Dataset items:
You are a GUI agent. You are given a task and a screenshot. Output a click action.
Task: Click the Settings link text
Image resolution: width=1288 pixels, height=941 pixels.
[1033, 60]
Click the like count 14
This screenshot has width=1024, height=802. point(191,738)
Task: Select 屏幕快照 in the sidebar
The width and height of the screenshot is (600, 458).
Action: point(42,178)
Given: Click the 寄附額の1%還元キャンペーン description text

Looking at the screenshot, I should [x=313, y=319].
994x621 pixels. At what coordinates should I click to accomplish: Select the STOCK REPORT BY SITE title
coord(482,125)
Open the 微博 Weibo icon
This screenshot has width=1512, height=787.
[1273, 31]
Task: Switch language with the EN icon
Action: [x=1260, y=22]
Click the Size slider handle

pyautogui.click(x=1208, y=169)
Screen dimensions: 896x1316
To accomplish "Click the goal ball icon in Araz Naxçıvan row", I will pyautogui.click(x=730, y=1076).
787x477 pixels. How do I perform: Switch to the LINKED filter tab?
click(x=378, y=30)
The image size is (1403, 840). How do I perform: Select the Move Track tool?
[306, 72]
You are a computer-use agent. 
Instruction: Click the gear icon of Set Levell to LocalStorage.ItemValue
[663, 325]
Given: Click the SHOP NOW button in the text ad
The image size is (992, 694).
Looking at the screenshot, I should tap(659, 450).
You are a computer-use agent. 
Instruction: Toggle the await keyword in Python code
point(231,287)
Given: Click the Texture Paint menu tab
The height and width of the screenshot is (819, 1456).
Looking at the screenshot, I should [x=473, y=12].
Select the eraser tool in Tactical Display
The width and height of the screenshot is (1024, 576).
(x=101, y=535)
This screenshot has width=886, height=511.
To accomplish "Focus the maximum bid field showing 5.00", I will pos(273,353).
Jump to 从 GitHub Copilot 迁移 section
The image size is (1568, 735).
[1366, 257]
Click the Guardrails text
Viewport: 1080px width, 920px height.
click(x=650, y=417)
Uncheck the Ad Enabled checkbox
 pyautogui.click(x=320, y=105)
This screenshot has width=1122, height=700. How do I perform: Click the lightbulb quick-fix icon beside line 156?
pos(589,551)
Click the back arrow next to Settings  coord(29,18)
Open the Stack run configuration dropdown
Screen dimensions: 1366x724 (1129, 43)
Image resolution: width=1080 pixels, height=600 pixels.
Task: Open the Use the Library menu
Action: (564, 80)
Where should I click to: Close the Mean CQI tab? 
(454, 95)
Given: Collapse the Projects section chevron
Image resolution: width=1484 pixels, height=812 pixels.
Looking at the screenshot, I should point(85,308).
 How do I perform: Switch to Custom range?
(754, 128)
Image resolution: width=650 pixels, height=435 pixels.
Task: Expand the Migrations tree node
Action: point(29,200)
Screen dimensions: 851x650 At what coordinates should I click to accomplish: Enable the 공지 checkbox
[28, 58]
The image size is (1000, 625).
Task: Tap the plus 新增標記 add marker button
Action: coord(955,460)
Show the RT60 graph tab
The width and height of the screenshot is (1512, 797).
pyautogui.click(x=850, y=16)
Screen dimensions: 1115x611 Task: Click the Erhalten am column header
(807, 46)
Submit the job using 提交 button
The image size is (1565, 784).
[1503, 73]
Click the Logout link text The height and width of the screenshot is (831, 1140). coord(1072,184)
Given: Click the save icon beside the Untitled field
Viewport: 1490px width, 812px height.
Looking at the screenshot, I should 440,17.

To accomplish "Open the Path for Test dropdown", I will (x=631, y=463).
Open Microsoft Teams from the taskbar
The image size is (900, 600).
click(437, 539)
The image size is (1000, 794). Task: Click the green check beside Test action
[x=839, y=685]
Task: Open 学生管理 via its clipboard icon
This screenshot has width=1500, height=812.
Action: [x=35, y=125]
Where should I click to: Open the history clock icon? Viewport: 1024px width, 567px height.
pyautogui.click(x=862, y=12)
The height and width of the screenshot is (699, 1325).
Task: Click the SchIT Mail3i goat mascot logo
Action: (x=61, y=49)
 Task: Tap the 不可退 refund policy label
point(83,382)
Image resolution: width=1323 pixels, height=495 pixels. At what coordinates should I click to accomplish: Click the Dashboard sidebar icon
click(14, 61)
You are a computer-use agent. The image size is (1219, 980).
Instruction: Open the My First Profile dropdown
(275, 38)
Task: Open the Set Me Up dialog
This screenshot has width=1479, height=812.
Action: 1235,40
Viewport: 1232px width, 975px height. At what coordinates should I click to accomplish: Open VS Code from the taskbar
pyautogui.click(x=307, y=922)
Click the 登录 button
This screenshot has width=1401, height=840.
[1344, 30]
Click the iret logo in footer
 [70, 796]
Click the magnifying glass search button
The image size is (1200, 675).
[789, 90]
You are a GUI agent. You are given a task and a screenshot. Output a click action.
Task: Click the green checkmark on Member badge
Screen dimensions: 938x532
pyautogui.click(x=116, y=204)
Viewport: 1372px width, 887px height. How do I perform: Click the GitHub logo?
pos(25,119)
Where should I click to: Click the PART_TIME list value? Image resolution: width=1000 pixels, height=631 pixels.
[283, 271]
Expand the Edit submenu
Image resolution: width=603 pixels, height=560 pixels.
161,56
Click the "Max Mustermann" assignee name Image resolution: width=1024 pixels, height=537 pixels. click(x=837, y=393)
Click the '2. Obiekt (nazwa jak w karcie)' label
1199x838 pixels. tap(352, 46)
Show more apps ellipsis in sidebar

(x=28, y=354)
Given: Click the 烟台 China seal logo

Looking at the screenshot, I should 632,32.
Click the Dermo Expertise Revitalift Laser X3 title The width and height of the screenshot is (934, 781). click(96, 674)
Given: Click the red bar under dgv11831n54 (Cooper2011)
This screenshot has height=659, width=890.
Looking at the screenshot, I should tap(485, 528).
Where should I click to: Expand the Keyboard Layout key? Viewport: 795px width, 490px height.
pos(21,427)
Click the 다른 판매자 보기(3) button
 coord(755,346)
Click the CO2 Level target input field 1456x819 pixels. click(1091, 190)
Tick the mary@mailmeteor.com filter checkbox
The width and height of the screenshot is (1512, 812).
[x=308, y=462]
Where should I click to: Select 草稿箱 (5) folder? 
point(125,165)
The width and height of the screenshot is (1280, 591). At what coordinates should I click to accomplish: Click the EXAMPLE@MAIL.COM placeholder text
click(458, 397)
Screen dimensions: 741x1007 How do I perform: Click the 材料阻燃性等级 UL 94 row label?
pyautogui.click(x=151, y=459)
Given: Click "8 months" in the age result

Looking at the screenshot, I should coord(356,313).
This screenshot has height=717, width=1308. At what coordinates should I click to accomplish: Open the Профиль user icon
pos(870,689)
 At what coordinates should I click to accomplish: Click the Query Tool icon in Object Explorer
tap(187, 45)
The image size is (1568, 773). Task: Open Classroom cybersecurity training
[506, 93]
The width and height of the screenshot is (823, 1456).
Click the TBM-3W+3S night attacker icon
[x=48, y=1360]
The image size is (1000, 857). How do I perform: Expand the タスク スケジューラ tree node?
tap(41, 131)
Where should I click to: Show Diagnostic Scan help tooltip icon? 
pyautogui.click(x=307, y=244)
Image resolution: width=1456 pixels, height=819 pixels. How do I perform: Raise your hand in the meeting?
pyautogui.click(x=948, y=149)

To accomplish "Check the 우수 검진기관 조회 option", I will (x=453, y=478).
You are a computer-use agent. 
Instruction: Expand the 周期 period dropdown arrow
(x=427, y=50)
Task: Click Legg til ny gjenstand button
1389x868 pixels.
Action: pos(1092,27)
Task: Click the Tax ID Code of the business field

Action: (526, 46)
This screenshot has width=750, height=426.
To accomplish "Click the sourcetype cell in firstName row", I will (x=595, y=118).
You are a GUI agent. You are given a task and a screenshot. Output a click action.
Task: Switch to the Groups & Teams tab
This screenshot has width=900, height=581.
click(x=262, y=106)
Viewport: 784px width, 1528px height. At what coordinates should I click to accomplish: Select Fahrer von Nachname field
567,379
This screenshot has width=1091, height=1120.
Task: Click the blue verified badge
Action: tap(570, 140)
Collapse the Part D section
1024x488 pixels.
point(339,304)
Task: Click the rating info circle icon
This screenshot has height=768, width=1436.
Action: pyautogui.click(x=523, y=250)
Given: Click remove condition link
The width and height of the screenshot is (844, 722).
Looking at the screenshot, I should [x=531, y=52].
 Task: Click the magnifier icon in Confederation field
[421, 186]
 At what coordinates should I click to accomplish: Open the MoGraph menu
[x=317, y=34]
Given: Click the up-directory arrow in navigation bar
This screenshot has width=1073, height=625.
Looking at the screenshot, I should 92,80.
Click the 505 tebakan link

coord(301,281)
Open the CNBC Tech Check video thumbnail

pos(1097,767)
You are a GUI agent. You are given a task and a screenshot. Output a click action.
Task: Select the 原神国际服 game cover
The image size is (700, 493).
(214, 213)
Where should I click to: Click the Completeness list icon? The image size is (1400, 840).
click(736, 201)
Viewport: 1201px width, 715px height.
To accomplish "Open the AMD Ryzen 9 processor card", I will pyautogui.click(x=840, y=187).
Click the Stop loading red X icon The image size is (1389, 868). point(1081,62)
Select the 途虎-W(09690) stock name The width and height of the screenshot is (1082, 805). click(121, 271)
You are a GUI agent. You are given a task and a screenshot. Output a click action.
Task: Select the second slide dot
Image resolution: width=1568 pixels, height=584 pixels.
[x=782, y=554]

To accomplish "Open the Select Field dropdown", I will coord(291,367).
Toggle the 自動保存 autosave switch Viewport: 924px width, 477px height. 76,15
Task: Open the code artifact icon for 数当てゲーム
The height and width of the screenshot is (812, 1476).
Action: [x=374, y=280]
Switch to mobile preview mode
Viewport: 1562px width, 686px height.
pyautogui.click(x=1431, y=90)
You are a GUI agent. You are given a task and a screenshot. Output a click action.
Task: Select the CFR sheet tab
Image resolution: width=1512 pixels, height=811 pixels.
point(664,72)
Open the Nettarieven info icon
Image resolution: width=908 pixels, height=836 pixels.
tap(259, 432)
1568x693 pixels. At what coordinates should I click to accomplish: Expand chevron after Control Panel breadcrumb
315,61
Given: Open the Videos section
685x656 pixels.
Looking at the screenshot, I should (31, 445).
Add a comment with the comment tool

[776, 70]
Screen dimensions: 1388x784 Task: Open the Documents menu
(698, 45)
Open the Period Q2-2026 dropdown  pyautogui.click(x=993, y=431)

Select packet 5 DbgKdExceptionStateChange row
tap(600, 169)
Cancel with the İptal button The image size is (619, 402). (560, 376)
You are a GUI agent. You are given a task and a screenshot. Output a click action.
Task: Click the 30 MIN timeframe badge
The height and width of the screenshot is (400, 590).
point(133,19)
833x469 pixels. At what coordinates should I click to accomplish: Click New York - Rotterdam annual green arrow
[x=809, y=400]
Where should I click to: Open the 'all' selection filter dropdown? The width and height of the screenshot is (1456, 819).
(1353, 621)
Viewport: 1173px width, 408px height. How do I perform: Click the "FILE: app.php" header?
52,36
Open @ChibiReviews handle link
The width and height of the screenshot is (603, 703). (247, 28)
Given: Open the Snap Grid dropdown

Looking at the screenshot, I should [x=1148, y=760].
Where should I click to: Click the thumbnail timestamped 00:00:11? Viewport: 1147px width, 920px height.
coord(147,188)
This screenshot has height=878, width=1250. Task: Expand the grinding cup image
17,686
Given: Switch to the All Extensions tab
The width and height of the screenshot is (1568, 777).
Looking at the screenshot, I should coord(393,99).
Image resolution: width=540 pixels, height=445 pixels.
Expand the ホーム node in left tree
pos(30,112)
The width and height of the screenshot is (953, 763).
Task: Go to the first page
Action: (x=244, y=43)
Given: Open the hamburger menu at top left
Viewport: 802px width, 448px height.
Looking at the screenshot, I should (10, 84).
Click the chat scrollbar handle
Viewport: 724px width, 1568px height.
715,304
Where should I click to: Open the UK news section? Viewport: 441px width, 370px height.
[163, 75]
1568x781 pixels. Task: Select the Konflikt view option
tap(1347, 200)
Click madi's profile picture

* **What is being asked**: Copy the lines of the material exactly, starting with the line that contains "Viewport: 784px width, 1528px" and going on through the line that contains "pos(1097,767)".

* **Written answer**:
Viewport: 784px width, 1528px height. At what coordinates should I click to accomplish: Select Fahrer von Nachname field
567,379
This screenshot has width=1091, height=1120.
Task: Click the blue verified badge
Action: tap(570, 140)
Collapse the Part D section
1024x488 pixels.
point(339,304)
Task: Click the rating info circle icon
This screenshot has height=768, width=1436.
Action: pyautogui.click(x=523, y=250)
Given: Click remove condition link
The width and height of the screenshot is (844, 722).
Looking at the screenshot, I should [x=531, y=52].
 Task: Click the magnifier icon in Confederation field
[421, 186]
 At what coordinates should I click to accomplish: Open the MoGraph menu
[x=317, y=34]
Given: Click the up-directory arrow in navigation bar
This screenshot has width=1073, height=625.
Looking at the screenshot, I should 92,80.
Click the 505 tebakan link

coord(301,281)
Open the CNBC Tech Check video thumbnail

pos(1097,767)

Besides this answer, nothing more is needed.